Hill, who famously testified before the Senate Judiciary Committee that Clarence Thomas sexually harassed her, said the former vice president and then-committee chair should have shown leadership but “did just the opposite”.
(Common Dreams by Jessica Corbett) In a lengthy Washington Post interview with Anita Hill and five female Democratic lawmakers who supported her during the historic confirmation hearing for U.S. Supreme Court nominee Clarence Thomas in 1991, Hill criticized former Vice President Joe Biden’s recent apology regarding how he and the U.S. Senate Judiciary Committee handled her allegations that Thomas sexually harassed her.
In her remarks, published late Wednesday, Hill said Biden’s new mea culpas don’t really take “ownership of his role in what happened.” He and other lawmakers should have shown “leadership” at the time, she added, “And they did just the opposite.”
Hill, who is now a professor of legal history and public policy at Brandeis University, testified in 1991—in front of a Judiciary Committee comprised of only white men—that Thomas sexually harassed her when he worked as her supervisor at both the U.S. Department of Education and the Equal Employment Opportunity Commission.

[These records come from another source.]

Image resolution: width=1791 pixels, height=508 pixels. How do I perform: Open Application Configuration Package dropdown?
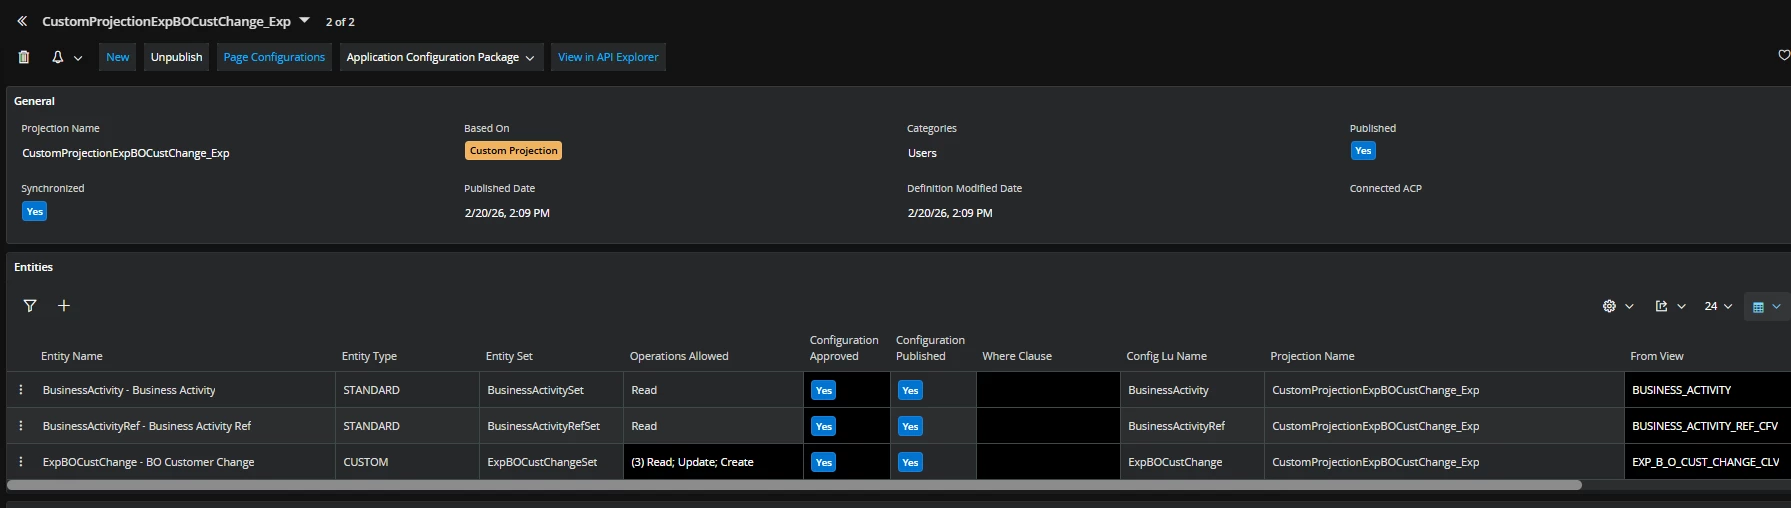(441, 57)
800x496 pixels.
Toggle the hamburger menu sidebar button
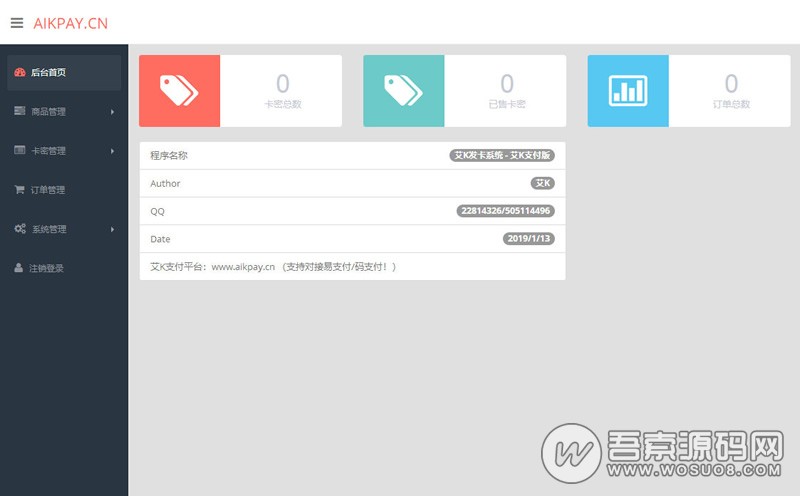click(x=16, y=23)
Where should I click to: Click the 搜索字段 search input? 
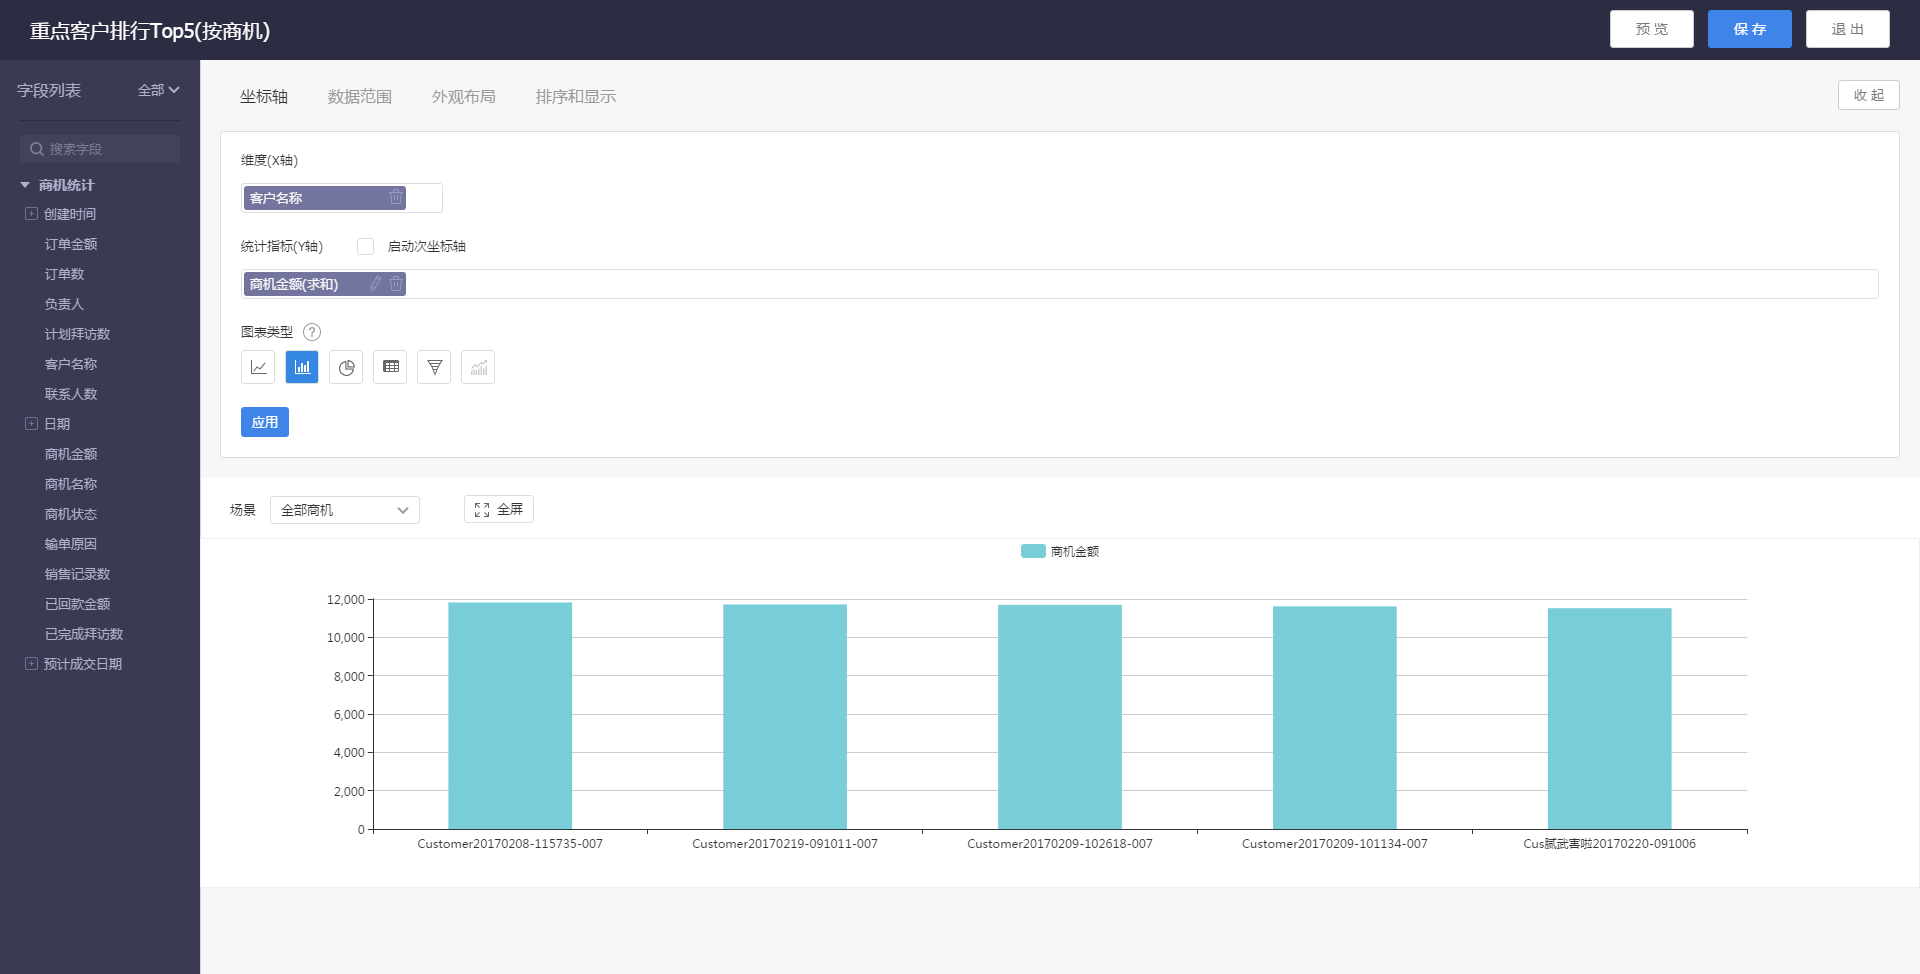coord(100,149)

Biden—who has long been criticized by Hill and several others for how he handled the situation as then-chairman of the Judiciary Committee—declined to call three women who had been subpoenaed to provide testimonies about similar behavior by Thomas that they had experienced or witnessed.
At Glamour magazine’s Women of the Year event last week, Biden was asked how he might have handled the situation differently, and what he wants to say to Hill about it now. He said, in part:
Anita Hill was victimized, there is no question in my mind, and every single solitary person on that committee who believed her voted no…. What I do feel badly about was the bad taste that got left in the mouth of some of the people around Anita Hill, and maybe even Anita, about whether or not the witnesses should have been called who weren’t called etcetera. Maybe I could have handled that better, but I believed her from the beginning, I made her case from the floor, I made her case to the committee….
I am so sorry if she believed that [the process was unfair]. I am so sorry that she had to go through what she went through. Think of the courage it took for her to come forward…. I feel really badly that she didn’t feel like the process worked, but I tell you what, I said something at the time that proved to be right. I said this is going to be the start of a fundamental change of what constitutes harassment in the workplace and people are going to begin to change.
“He said, ‘I am sorry if she felt she didn’t get a fair hearing.’ That’s sort of an ‘I’m sorry if you were offended,'” Hill told the Post. She said that while “some part of it” was an admission that he could have done better, ultimately she wants to hear Biden fully take “responsibility” for his role in how it played out—Thomas was ultimately confirmed 52-48, and remains on the court today.
I still don’t think it takes ownership of his role in what happened. And he also doesn’t understand that it wasn’t just that I felt it was not fair. It was that women were looking to the Senate Judiciary Committee and his leadership to really open the way to have these kinds of hearings. They should have been using best practices to show leadership on this issue on behalf of women’s equality. And they did just the opposite….
You cannot just bring people forward into a process where you know they’re not going to be treated fairly. That’s not being heard. That’s something that we are struggling with right now. Women are coming in to make a complaint, and the process is unfair and employers are saying, “Well, we have a process.” Well, that’s not enough.
Hill and the five Democratic lawmakers interviewed by the Post—Nita M. Lowey (N.Y.), Barbara A. Mikulski (Md.), Eleanor Holmes Norton (D.C.), Pat Schroeder (Colo.), and Louise M. Slaughter (N.Y.)—spoke about the media coverage of Thomas’ confirmation process, the wave of women elected in 1994 (often seen as a direct response to how Hill was treated by lawmakers during the hearing), and the national conversation that is taking place right now, in the wake of allegations levied against several high-profile public figures and as survivors of sexual harassment and assault use the hashtag #MeToo to share their stories on social media.